Bhumika is a 1977 Hindi film directed by Shyam Benegal and has Smita Patil, Amol Palekar, Anant Nag, Naseeruddin Shah, and Amrish Puri in prominent roles. Said to be based on a memoir of Marathi actress Hansa Wadkar, Bhumika tells the story of an actress and her search for identity and self-fulfillment.
Bhumika was critically acclaimed, noted for the strong performance of Smita Patil, and went on to win many National and International Film Awards. It is considered one of the landmark films of Hindi Cinema.
Cast
- Smita Patil – Usha
- Amol Palekar – Keshav Dalvi
- Anant Nag – Rajan
- Amrish Puri – Vinayak Kale
- Naseeruddin Shah – Sunil Verma
- Dina Pathak – Mrs. Kale
- Kulbhushan Kharbanda – Harilal
- Sulabha Deshpande – Shanta
- Mohan Agashe – Siddharth Sutar
Crew
- Direction – Shyam Benegal
- Screenplay – Shyam Benegal, Girish Karnad
- Dialogues – Satyadev Dubey
- Story – Hansa Wadkar
- Music -Vanraj Bhatia
- Lyrics – Majrooh Sultanpuri, Vasant Dev
- Cinematography – Govind Nihalani
- Editing – Bhanudas Divakar, Ramnik Patel
Story
Bhumika is the story of Usha, a singer-actress in Maharashtra. As a child, she lives a fitful, unhappy life with her mother, grandmother, and an asthmatic father who is trying to drown his miseries into the bottle of liquor. Usha’s only escape from the overbearing world around her is her lonely flights into the woods and music, taught by her grandmother. It is then that Keshav comes into her life.

- [SET PROBLEM]:
In the passage above about the film Bhumika, who wrote the dialogues?

- [DATA ROWS]:
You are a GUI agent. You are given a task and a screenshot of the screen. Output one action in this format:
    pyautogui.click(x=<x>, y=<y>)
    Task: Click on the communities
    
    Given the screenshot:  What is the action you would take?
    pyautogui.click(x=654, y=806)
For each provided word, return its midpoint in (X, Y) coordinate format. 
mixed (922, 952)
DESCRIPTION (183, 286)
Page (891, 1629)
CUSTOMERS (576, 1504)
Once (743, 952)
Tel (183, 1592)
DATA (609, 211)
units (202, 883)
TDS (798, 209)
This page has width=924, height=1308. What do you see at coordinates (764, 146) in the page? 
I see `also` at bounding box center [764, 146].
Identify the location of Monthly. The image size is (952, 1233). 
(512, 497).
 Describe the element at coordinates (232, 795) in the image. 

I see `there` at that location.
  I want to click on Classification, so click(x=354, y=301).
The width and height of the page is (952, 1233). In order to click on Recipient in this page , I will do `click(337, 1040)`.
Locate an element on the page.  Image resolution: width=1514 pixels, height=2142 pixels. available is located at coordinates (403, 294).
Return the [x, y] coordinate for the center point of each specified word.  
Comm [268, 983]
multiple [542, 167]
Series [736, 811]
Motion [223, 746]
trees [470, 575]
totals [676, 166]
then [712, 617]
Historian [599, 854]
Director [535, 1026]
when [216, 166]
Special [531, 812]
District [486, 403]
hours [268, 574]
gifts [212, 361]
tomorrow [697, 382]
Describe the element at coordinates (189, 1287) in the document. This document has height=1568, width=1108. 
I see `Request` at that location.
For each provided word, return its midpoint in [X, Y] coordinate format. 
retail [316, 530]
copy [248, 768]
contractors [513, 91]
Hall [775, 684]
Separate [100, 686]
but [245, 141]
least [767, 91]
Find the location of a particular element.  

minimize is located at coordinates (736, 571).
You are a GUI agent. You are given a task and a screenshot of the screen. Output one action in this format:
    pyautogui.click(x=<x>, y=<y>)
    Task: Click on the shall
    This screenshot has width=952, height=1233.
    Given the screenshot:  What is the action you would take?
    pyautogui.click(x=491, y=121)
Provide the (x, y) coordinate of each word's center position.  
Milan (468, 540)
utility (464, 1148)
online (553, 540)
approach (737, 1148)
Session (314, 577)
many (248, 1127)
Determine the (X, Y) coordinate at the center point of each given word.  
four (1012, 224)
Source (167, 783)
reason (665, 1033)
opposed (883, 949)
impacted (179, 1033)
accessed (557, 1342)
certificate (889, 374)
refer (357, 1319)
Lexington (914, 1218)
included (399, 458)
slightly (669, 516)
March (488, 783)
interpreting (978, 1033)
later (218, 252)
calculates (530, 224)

- [SOLUTION TO THIS TASK]:
Satyadev Dubey